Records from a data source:

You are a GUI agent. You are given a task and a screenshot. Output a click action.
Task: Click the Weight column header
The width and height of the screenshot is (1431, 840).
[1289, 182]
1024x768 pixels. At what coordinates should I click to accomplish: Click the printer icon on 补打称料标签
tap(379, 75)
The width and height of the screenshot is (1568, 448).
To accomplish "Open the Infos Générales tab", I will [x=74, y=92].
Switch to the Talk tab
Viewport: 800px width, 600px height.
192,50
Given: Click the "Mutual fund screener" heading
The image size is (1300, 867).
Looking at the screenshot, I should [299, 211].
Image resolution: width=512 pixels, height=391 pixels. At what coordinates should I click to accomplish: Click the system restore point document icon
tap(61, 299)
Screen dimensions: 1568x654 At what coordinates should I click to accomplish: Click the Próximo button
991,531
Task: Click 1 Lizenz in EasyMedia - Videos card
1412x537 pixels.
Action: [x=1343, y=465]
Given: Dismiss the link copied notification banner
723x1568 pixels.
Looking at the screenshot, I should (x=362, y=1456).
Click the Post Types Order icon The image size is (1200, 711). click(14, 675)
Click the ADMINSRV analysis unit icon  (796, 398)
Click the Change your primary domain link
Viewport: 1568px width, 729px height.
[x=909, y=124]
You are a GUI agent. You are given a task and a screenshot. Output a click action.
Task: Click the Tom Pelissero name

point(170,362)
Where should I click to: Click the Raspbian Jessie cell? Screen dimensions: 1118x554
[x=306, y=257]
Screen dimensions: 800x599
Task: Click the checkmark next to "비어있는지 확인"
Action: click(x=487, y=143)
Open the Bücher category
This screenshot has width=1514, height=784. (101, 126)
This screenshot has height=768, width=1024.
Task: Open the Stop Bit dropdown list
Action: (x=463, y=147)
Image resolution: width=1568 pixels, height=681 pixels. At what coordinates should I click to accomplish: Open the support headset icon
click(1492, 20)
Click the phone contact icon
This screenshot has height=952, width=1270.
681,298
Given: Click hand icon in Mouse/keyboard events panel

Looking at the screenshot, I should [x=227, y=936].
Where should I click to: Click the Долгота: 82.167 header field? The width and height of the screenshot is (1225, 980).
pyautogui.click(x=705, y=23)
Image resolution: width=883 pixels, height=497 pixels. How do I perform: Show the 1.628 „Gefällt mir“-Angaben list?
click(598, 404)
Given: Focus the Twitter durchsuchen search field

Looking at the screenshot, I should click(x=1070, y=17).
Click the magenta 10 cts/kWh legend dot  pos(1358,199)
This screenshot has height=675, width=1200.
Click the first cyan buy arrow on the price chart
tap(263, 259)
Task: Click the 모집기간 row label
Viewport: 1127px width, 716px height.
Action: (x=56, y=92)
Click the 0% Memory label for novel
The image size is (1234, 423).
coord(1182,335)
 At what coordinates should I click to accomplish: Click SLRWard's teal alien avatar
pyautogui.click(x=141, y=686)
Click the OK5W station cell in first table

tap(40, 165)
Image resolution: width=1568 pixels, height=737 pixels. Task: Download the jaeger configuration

EXERCISE.
For the records above, count the lines that contain the word "label" and give only that number.

PROBLEM SOLUTION.
2